Plena vigencia de la canción de autor

Ismael Serrano, durante su concierto en el Teatro Jovellanos./Joaquín Pañeda
Ismael Serrano, durante su concierto en el Teatro Jovellanos. / Joaquín Pañeda

Ismael Serrano encendió de aplausos el Jovellanos con la gira 'Veinte años, hoy es siempre'

ALBERTO PIQUEROGIJÓN.

Entiende Ismael Serrano (Madrid, 1974) que un concierto no ha de ser una simple sucesión de canciones. No es algo que haya descubierto en los últimos tiempos. Giras anteriores a la que ayer transitó por el Teatro Jovellanos, la que correspondió a 'Todo empieza y todo acaba en ti', o la penúltima, atendiendo a 'La llamada', ya las había estructurado concediendo una especial importancia al envoltorio narrativo y escenográfico. Y de ese mismo modo acudió en esta velada del viernes gijonés a la cita con un teatro que fue el primero en su exitosa carrera. O sea, urdiendo cada uno de los temas musicales mediante un extenso relato introductorio y enmarcado por un diseño teatral que podría evocar más que recitales al uso, la arquitectura de un musical.

Sonó para empezar 'Ven', una de las composiciones inéditas que ha creado para conmemorar los cuatro lustros que lleva sobre la tarima artística, desde que en 1997 compareciera en el panorama de la canción con 'Atrapados en azul', solicitando aquello de 'Papá, cuéntame otra vez'. Ahora ya es él quien cuenta y canta.
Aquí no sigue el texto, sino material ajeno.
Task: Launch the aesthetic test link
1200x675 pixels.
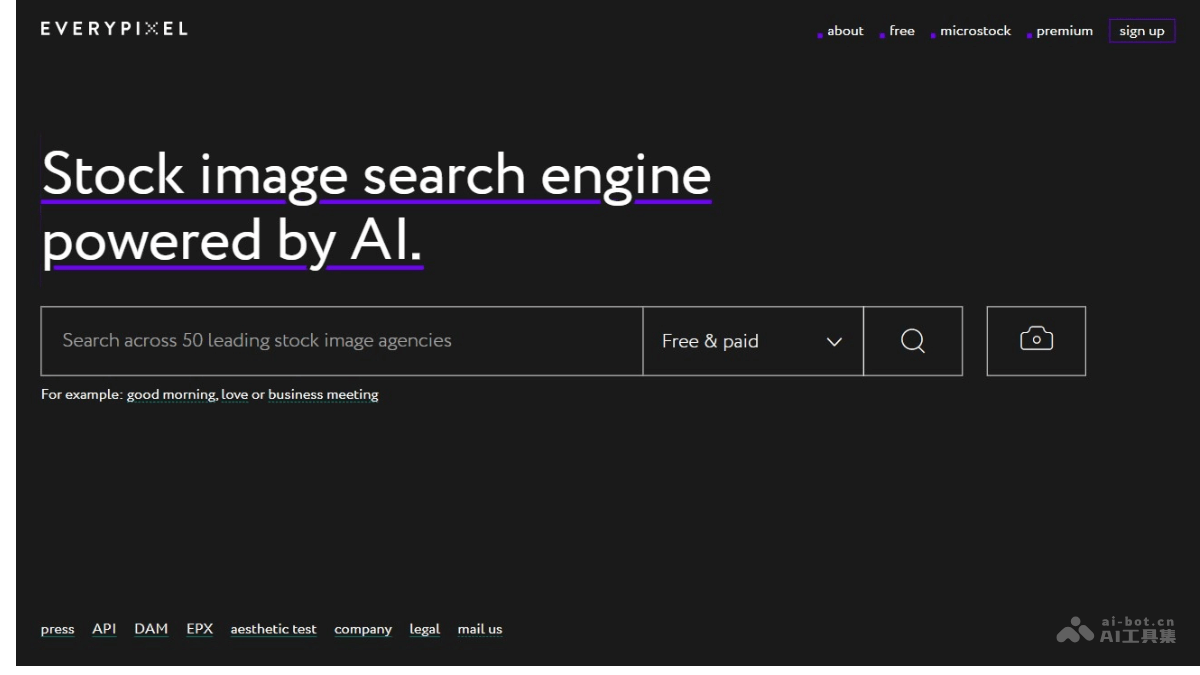Action: 273,629
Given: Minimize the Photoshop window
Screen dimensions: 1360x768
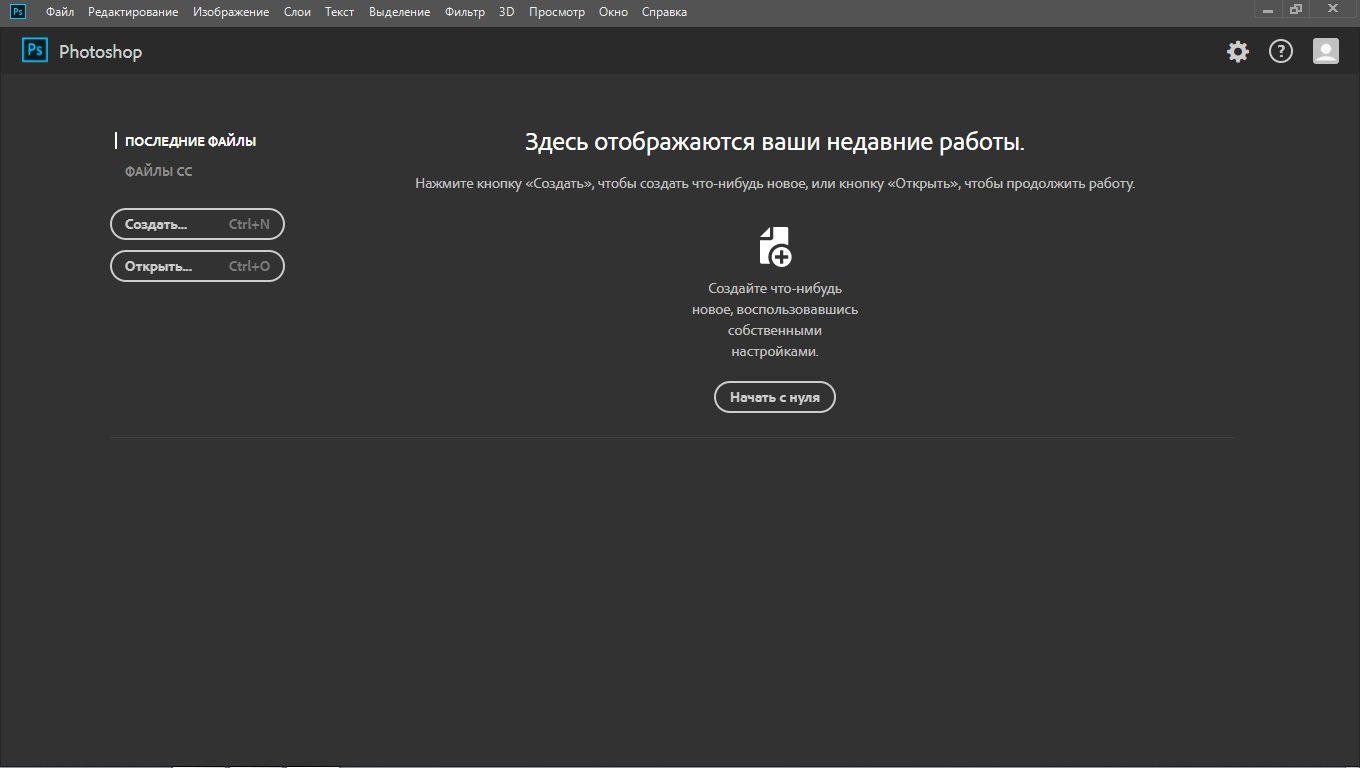Looking at the screenshot, I should (x=1268, y=10).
La segunda estrofa de 'Ven' es indicativa: «La vida es eterna en cinco minutos; / los que nos tomaba quitarnos la ropa. / (...) No es verdad que el tiempo nos lo cura todo, / y no está el mañana ni el ayer escrito. / Yo sigo esperando que nieve en agosto. / De mayor yo siempre quise ser niño».

El auditorio, que llenó el recinto, le dedicó la ovación inicial de las muchas que se repetirían a lo largo de la noche, en la que junto a las piezas de nuevo cuño estuvieron sus homenajes a los predecesores, 'Las cuatro y diez' (Aute), 'Y sin embargo' (Sabina) fueron ejemplo de ello. En los teclados, Jacob Sureda, y en el alma del chelo, Batio. La orilla teatral estuvo protagonizada por los diálogos con una rosa parlante e irónica que puso sus objeciones a la melancolía de los cantautores. Fueron frecuentes los coros del público, con predominio de las voces femeninas, aunque el momento álgido de la noche llegó con 'El día de la ira', que dedicó a las mujeres que salieron a la calle el pasado 8 de marzo. Antes de cantar 'Ojalá', de Silvio Rodríguez, Ismael Serrano tuvo un bonito detalle. «La canción más hermosa de la noche, que desgraciadamente no es mía». Apluso atronador.